▶ [TASK STATEMENT]: Below are entries; copy exactly the lines from the one with "Task: Focus the file search text field" through the one with "The image size is (924, 1307).", both included, and leave out the rest.

[Collected data entries]

"""

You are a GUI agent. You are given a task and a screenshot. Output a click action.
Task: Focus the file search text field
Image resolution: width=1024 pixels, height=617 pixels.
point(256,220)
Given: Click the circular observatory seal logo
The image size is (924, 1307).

"""
"""

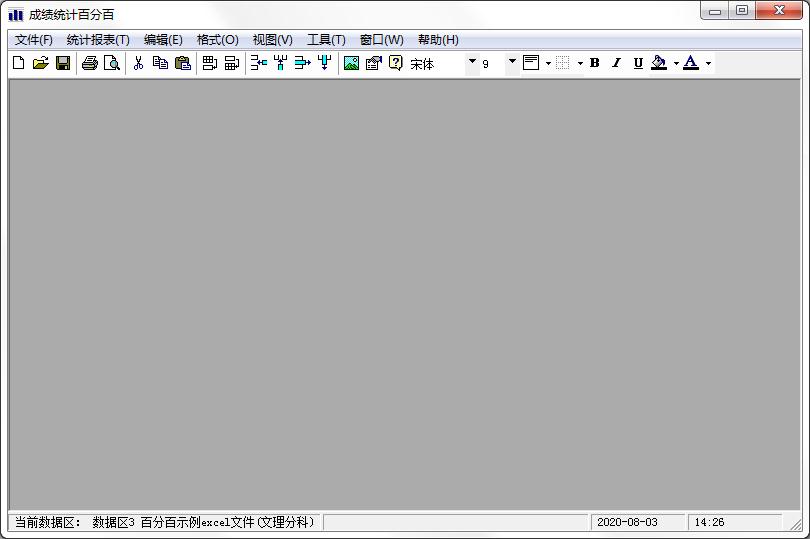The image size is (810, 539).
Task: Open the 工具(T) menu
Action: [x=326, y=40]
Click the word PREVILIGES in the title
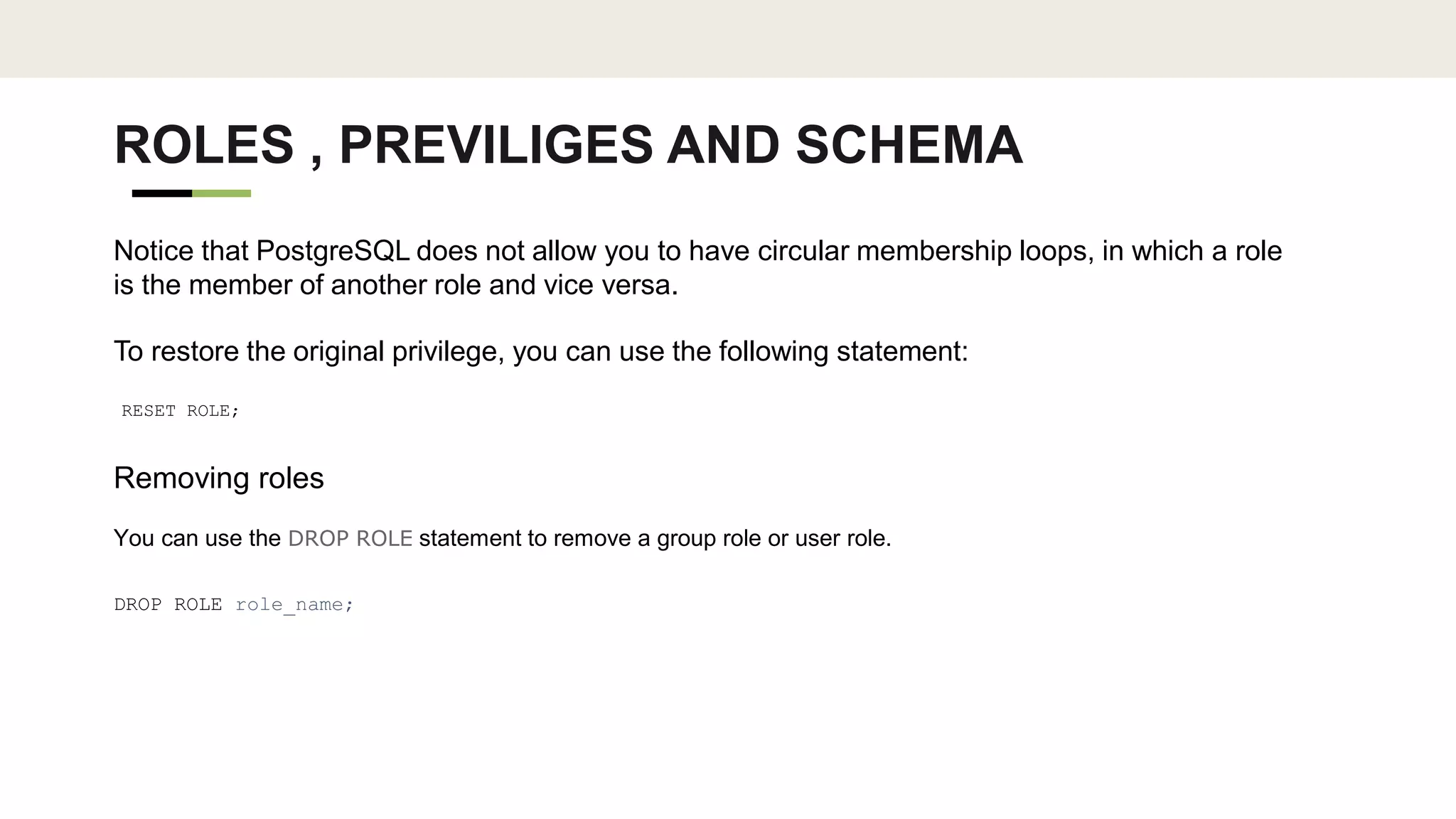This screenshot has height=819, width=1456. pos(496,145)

"""

▶ [WRITTEN REPLY]:
Task: Focus the file search text field
Image resolution: width=1024 pixels, height=617 pixels.
point(256,220)
Given: Click the circular observatory seal logo
The image size is (924, 1307).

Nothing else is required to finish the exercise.